> _ФРАГМЕНТ ДЛЯ ЧТЕНИЯ_:
Тофанюк: Вот как раз к вопросу о том, что украли. А куда делись ваши деньги? Вы были миллиардером.

Лебедев: Так я выплатил клиентам эти деньги.

Тофанюк: То есть вы отдали всё клиентам.

Лебедев: Миллион долларов у меня забирали клиенты. Я вынужден был в окно в примерно три-четыре месяца продать всё: все ипотечные портфели, всю недвижимость, все акции «Аэрофлота», все акции «Газпрома». Всё, что у меня было, включая даже культурный центр в Париже, самолет…

Тофанюк: То есть банк вас разорил?

Лебедев: Я вернул эти деньги в банк и отдал клиентам, вот и конец моему бизнесу.

Тофанюк: Банк вас разорил?

Лебедев: Что-то у меня осталось, какие-то деньги. Я скромно трачу на самом деле. Мне просто обидно, что я меньше денег стал на благотворительность тратить. Вот это мне обидно. Я не могу сейчас позволить вновь театр Чехова восстановить в Ялте или построить госпиталь детской онкологии в Питере, как я раньше делал.

Желнов: Да, сейчас об этом поговорим тоже. А как вы оцениваете, сколько ваше состояние сейчас? Потому что Forbes, тогда он считал…

Лебедев: Я видел Forbes. Я всегда не доверял Forbes.

> _ИСХОДНЫЕ ДАННЫЕ_:

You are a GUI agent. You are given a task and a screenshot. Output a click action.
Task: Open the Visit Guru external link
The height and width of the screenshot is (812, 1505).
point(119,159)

> _ЗАДАНИЕ A_:
Что, по словам Лебедева во фрагменте интервью, ему обидно?
> _ЗАДАНИЕ B_:
Изложите фрагмент интервью в двух предложениях.
> _ЗАДАНИЕ C_:
Продолжите фрагмент интервью с Лебедевым, начав сразу после его последней реплики.
Материал никак не связан с фрагментом интервью.

> _ОТВЕТ A_:
Ему обидно, что он стал тратить меньше денег на благотворительность.

> _ОТВЕТ B_:
Лебедев рассказывает, что за три-четыре месяца был вынужден продать всё, что у него было, включая ипотечные портфели, недвижимость, акции «Аэрофлота» и «Газпрома», культурный центр в Париже и самолет, и отдать деньги клиентам, на чем его бизнес и закончился. У него остались какие-то деньги, но ему обидно, что он меньше тратит на благотворительность, а журналу Forbes он, по его словам, всегда не доверял.

> _ОТВЕТ C_:
Желнов: Ну, хорошо, вы сами.

Иваницкая: Вы даже мечтали вылететь из этого списка.

Лебедев: Я вылетел.

Желнов: Да. Ну вот из первых уст интересно услышать. Вы сами как оцениваете свое состояние нынешнее финансовое?

Лебедев: Вот смотрите, я, например, крупнейший владелец отелей в Крыму. С учетом отсутствия денег в Крыму и очень маленького туристического потока, который всего два с половиной месяца, это не рентабельно. Вот я потратил 200 миллионов евро, а сколько это стоит, я не знаю. Но Forbes условно записывает, наверно, что это стоит миллионов 70. Я сомневаюсь. Я за 70 никак не могу это продать, никак.

Мироненко: При этом продать это вообще было бы довольно трудно, учитывая санкции, режим и всё прочее.

Лебедев: Конечно. Это всё надо понимать.

Мироненко: Это какой-то непродаваемый объект.

Лебедев: Потом ― сельское хозяйство. Я крупнейший производитель картофеля в мире. Но, к сожалению, всю мою маржу забирает либо PepsiCo на чипсах, либо сети. То есть я каждый год продаю килограмм картошки в сети за 7–8 рублей. Если хороший год, то 8, если плохой, то 6. Это себестоимость.

Тофанюк: А почему вы не под санкциями?

Лебедев: А почему я должен быть под санкциями?

Тофанюк: Смотрите, у вас бизнес в Крыму.

Лебедев: В Крыму я всё построил до того.

Тофанюк: Смотрите, ваш коллега по списку, Леонид Федун, попал как раз.

Лебедев: Они его гостиницу, по-моему, нахлопнули. Я сам удивился.

Тофанюк: Да, гостиница в Крыму. Ровно то же самое, что и у вас.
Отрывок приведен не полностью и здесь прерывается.